La Comunidad de Madrid ha expresado este viernes su rechazo al nuevo manual de buenas prácticas en eutanasia presentado en el Consejo Interterritorial del Sistema Nacional de Salud, al considerar que el documento plantea "problemas jurídicos, clínicos y éticos" que, a juicio del Gobierno de Ayuso, impiden respaldarlo en su redacción actual.

La consejera madrileña de Sanidad, Fátima Matute, ha explicado al término de la reunión que el Ejecutivo autonómico no cuestiona la Ley de Eutanasia, que, según ha defendido, se aplica "con garantías" en la región, sino el contenido de una guía que pretende orientar a los profesionales sanitarios y a las administraciones para asegurar una aplicación homogénea, equitativa y de calidad de la prestación de ayuda para morir.

Matute ha sostenido que el principal problema jurídico del manual radica en que incorpora supuestos que no están contemplados en la propia ley, por lo que ha advertido de que cualquier ampliación de ese marco debería abordarse mediante una modificación legislativa y no a través de un documento técnico. "Si se incluyen supuestos que no aparecen en la ley, lo que hay que hacer es modificar la ley", ha señalado la consejera, quien considera que el manual no puede utilizarse para extender por vía interpretativa el alcance de una norma aprobada por el Parlamento.

La ministra de Sanidad, Mónica García, en el Consejo Interterritorial de Salud.

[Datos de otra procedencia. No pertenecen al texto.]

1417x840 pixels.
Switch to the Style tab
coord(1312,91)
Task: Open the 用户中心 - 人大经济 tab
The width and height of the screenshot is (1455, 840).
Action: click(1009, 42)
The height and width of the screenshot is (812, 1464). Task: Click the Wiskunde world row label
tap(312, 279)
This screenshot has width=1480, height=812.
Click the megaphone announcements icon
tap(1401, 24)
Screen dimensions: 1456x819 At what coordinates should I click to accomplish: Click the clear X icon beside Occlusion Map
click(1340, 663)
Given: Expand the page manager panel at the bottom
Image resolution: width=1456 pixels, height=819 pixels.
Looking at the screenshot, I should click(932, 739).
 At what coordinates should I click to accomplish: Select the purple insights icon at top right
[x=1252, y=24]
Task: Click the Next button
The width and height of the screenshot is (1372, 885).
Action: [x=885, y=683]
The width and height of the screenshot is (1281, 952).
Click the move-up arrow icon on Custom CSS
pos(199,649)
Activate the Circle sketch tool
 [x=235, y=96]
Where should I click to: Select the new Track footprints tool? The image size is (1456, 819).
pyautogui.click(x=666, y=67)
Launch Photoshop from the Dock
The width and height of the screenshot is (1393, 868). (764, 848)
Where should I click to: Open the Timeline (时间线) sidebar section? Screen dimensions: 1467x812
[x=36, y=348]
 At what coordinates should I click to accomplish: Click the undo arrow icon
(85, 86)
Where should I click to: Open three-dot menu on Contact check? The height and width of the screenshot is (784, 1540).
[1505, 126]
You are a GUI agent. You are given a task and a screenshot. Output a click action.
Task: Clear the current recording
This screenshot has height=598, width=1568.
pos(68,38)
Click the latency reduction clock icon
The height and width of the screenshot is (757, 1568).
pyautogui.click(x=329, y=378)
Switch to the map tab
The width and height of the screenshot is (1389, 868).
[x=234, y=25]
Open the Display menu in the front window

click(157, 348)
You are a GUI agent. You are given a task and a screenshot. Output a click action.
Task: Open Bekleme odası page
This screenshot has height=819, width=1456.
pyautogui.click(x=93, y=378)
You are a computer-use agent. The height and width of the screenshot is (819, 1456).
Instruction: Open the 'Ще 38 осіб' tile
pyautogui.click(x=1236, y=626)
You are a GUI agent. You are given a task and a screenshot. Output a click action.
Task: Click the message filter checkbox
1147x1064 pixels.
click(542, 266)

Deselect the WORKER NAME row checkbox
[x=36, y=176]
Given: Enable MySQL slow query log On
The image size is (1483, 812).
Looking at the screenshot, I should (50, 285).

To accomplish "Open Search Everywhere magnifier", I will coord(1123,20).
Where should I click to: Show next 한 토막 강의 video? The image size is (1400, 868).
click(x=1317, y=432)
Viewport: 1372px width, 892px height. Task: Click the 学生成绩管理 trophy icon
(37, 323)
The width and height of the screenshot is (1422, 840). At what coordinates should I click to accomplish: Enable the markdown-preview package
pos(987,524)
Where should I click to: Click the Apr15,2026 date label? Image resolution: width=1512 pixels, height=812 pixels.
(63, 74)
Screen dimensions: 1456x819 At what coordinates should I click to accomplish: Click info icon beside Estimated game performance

La ministra de Sanidad, Mónica García, en el Consejo Interterritorial de Salud. / EFE/ Chema Moya

Falta de herramientas clínicas y apoyo especializado

La responsable madrileña de Sanidad ha añadido que el texto también presenta deficiencias desde el punto de vista clínico, ya que, según ha indicado, no incorpora algunas de las propuestas planteadas por sociedades científicas y colegios profesionales para reforzar la seguridad de los procesos y ofrecer mayores garantías tanto a los pacientes como a los sanitarios encargados de aplicar la prestación.

Entre esas medidas, Matute ha citado la inclusión de herramientas objetivas de evaluación y la posibilidad de solicitar interconsultas con profesionales de salud mental en los casos más complejos, especialmente cuando existen situaciones de sufrimiento intenso o ideaciones suicidas. A su juicio, la ausencia de estos mecanismos deja "desprotegidos" a los profesionales, que pueden encontrarse ante decisiones de gran complejidad clínica y ética sin contar con todos los instrumentos necesarios para valorarlas.

La consejera ha defendido que los manuales destinados a orientar la práctica sanitaria pueden ser útiles, aunque ha insistido en que deben elaborarse con rigor, con la participación efectiva de las sociedades científicas y los colegios profesionales y con un marco suficientemente claro para evitar incertidumbres en su aplicación.

Falta de recursos paliativos

Matute ha situado el aspecto ético como la cuestión más relevante de su rechazo al documento, al considerar que no basta con informar a los pacientes de que existen tratamientos, cuidados o recursos capaces de aliviar su sufrimiento, sino que las administraciones tienen la obligación de garantizar que puedan acceder realmente a todos ellos antes de tomar una decisión irreversible. "No solo vale con informar a las personas que optan a la prestación de eutanasia de que tienen recursos para paliar su sufrimiento, sino que es nuestra obligación garantizar que tengan acceso al cien por cien de ellos", ha afirmado.

En este sentido, la consejera madrileña ha acusado al Gobierno central de no dotar a las comunidades autónomas ni a los pacientes de la financiación suficiente para asegurar ese acceso, y ha puesto como ejemplo las necesidades derivadas de la atención a personas con esclerosis lateral amiotrófica. Según Matute, una decisión de estas características solo puede adoptarse de manera verdaderamente informada y libre cuando el paciente dispone de todas las alternativas asistenciales y paliativas, algo que, en su opinión, no está plenamente garantizado por la falta de recursos.

La responsable madrileña ha reiterado que la Comunidad de Madrid no se opone a la elaboración de guías que ayuden a los profesionales sanitarios, pero ha reclamado que estos documentos estén "bien hechos", cuenten con respaldo científico y profesional y respeten plenamente la libertad, la dignidad y la humanidad de los pacientes.